In 2001 came the landmark case of Lister v Hesley Hall [2001] 1 AC established the ‘close connection test’. It was established that vicarious liability would apply to an employer where his employees conduct was ‘so closely related to the employment that it would be fair and just to hold the employer vicariously liable’. In the Lister case the employee was a warden in a childrens home. His responsibility was to supervise and care for children but instead he abused them.

The Lister v Hesley Hall [2001] 1 AC case was taken a stage further in Maga v Arch Diocese of Birmingham [2010] 1WLR. This has added an extra arm to the close connection test. The case established the “enterprise risk” principle which had been mentioned in two Canadian cases decided in 1999 (Jacobi v Griffiths and Bazeley v Curry).

The test for an employer’s vicarious liability for his employee was now to be decided by looking at ‘whether the employers activity materially increased the risk of severe sexual assault and therefore harm’ i.e. did the employee have the opportunity for wrong doing? Was he able to spend long periods alone with the Claimant and if so, it was reasonable to impose liability on the employer.

Failure to remove children from care

The case of X v Bedfordshire [1995] saw The House of Lords dismiss claims by 5 children who had been left by social services with their parents in circumstances where it was known by social services that they were suffering horrendous abuse. The Law Lords decided that it was not just and reasonable to impose a duty of care on local authorities as it would cause local authorities to adopt a ‘cautious and defensive approach’. The 5 children were incidentally later partially successful in a European Court of Human Rights.

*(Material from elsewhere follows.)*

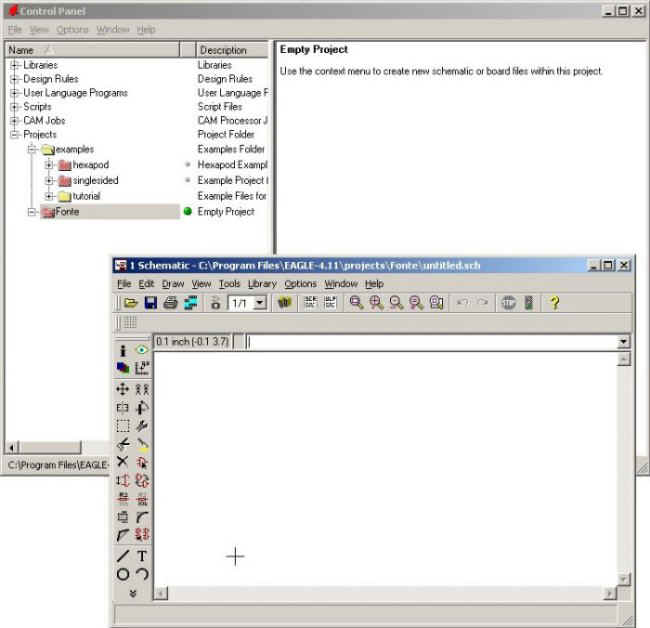Screen dimensions: 650x628
Task: Collapse the Projects tree node
Action: coord(15,134)

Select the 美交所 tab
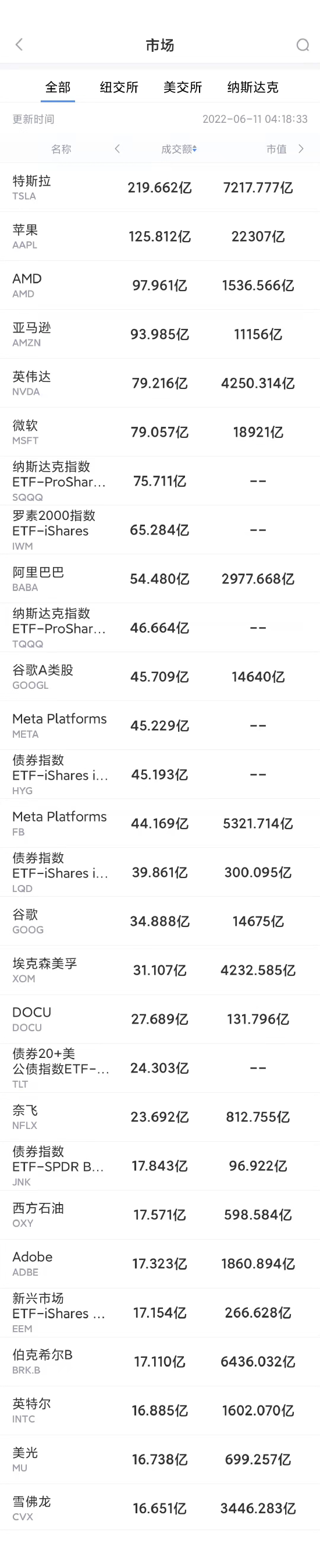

In JD v Berkshire [2005] UK HL 23 the House of Lords decided in a case similar to the Bedfordshire case that their 1995 decision could not survive the Human Rights Act 1998. They recognised that there had to be a duty of care imposed on local authorities to ensure that children are not adversely affected by the manner in which they are treated by the local authority.

Limitation (time limits)

With the exception of the Lister v Hesley Hall and JD v Berkshire cases, limitation has been the major battleground over the last decade in child abuse cases. Defendants have tried (mostly unsuccessfully) to persuade courts to declare these cases ‘out of time’. The general rule on limitation in personal injury cases is that a Claimant has 3 years to pursue a case. The problem with the 3 year time limit for abused claimants is that the ‘incubation period’ for claimants between the abuse taking place and a claimant deciding that he/she is strong enough to disclose the abuse can be anything up to 40 years. Many people find it simply too hard to speak about the abuse and never come forward.

The question has been raised by many claimants why this inhibition which has been caused by the abuse itself should deny them justice.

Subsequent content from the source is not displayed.